The shaking still there, he forced his hand again into the cold and silent space. Retraced what he’d just done, making himself feel the stones, the chunks of rotting wood, a piece of moldy cloth that felt like a dead animal. Reaching back, up, to the front, seeing the yellow rat eyes about to snap at him, take a finger, give him the rabies. He closed his eyes, feeling.

Way in, up in the front, wrapped in the freezing oily animal cloth, he felt the package. The gun felt heavy in his hands.

The strip of light in the east hadn’t widened by a hair and he was walking now, the board back over the hole, in place, his pocket heavy, shoelaces trailing around by his feet.

Over to the Mama’s, around to the front door by the street, away from the view of the cuts. No one around. Nothing moving.

After some knocks he heard somebody moving inside. Then, enormous in a white housecoat, Mama opened the door a crack. Seeing it was Lace, she let him in.

“What time it, child? You all right?”

Lace closed the door behind him and waited for Mama to sit on the couch next to the dim light before he came over and sat at the other end. He noticed that the window over the couch had been covered over again with cardboard. She pulled a knitted cover up over her body, tucking her feet under her giant thighs.

“Now,” she said, “what you doing?”

Lace took the gun, still wrapped in an old shirt sleeve, out of his pocket. He started pulling it out from the cloth. “We gotta tell somebody,” he said.

The Mama wasn’t taking her eyes from the gun.

“This the piece killed Dido, Mama,” Lace said. “Ain’t no Louis Baker kill him. This Samson’s piece.”

The Mama nodded. “Who we fixin’ to tell about it? You want to put it down?”

Lace had it unwrapped. “It’s loaded still,” he said. He turned the barrel toward himself.

“Don’t!”

He froze. “What?”

“Just put it down! Put it down! Thing go off by itself then what? Put that thing down! On the floor!”

He leaned over and laid it down.

The Mama let out a breath, another one. “They’re dangerous, guns. Where you get that one?”

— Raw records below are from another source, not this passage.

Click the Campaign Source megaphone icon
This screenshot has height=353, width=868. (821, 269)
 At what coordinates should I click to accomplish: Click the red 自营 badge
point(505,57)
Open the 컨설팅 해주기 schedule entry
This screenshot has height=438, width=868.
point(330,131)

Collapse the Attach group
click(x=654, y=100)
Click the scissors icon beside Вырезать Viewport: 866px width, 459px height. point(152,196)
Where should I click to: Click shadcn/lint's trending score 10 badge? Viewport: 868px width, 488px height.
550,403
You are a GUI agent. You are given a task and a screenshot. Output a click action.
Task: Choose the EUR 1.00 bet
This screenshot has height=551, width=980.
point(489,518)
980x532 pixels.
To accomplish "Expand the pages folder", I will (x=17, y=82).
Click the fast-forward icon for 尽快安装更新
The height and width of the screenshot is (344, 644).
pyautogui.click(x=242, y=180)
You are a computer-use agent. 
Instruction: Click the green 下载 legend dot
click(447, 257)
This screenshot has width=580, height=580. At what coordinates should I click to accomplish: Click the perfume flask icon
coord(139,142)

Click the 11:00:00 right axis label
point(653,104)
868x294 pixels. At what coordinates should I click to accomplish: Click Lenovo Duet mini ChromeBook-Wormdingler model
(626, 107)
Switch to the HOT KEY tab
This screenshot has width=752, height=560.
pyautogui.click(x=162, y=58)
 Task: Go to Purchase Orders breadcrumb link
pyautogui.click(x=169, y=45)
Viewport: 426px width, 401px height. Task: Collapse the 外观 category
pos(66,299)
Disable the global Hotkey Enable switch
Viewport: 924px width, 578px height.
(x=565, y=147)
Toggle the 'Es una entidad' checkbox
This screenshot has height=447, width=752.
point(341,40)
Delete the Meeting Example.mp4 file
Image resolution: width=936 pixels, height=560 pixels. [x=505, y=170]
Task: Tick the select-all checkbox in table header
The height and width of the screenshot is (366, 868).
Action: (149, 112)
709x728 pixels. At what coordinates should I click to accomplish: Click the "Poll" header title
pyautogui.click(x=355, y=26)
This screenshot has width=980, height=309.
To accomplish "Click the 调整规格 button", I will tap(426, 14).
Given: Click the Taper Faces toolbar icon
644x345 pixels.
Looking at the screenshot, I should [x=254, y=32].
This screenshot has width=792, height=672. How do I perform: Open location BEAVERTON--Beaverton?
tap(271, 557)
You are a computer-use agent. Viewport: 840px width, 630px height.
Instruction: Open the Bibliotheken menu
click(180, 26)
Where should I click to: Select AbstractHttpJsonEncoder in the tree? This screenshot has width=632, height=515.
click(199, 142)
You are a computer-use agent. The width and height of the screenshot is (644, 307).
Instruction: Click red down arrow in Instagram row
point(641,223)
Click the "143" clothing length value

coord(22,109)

“It’s Samson’s. It was Samson’s.”

“You said that.”

“And that means Louis, he didn’t kill Dido.”

“Child, I knew that. Louis never hurt nobody anymore. He just want to set up house. ’Til they don’t leave him alone.”

“But he run.”

“You run, too, child, they come after you.”

Lace put his back up against the cushions. His red-rimmed eyes suddenly burned-up all night waiting for his chance, light enough to see where he’s going, dark enough to get away.

He was safe here with Mama now, and Samson didn’t have the gun. He had it. Seemed that ought to change the way things felt.

“You know, Mama, runnin’. Don’t that make them think you did it, too?”

Bundled in her blanket, her big head bobbed. “That’s right.”

“So Louis run and he saying he did it?”

“But he don’t run and they take him down for it.”

“But now he run and they got him anyway.”

“That often the way, child.” She made a clucking noise, shifting her bulk, impatient. “This ain’t be the news. You go bad with the law, he keep you bad. Don’t matter what you do, you the first body they come at.”

“But they got Louis for Dido, and he don’t kill Dido. This gun prove that.”

“All right,” the Mama said. “What?”

“So we let it on to the Man.”

She labored to pull herself up. “Here’s what happens then. You listen up now. The Man come here and you talk about Louis and that gun there. Then he say, ‘Interesting, and how come it be you now holding this piece?’ And next you know you down there next to Louis. You like that?”

“It won’t be…”

She leaned forward and rested a meaty hand on his thin leg. “There ain’t nobody with Louis more than me. He don’t kill Dido and maybe it come out, but it don’t come out with you going to the Man. He just resent you interferin’. You got a problem, you best take care of it yourself.”

“And Louis…?”

“Louis take care of hisself, too.”

“Seem like I ought to talk to someone. Get some help. Help Louis out.”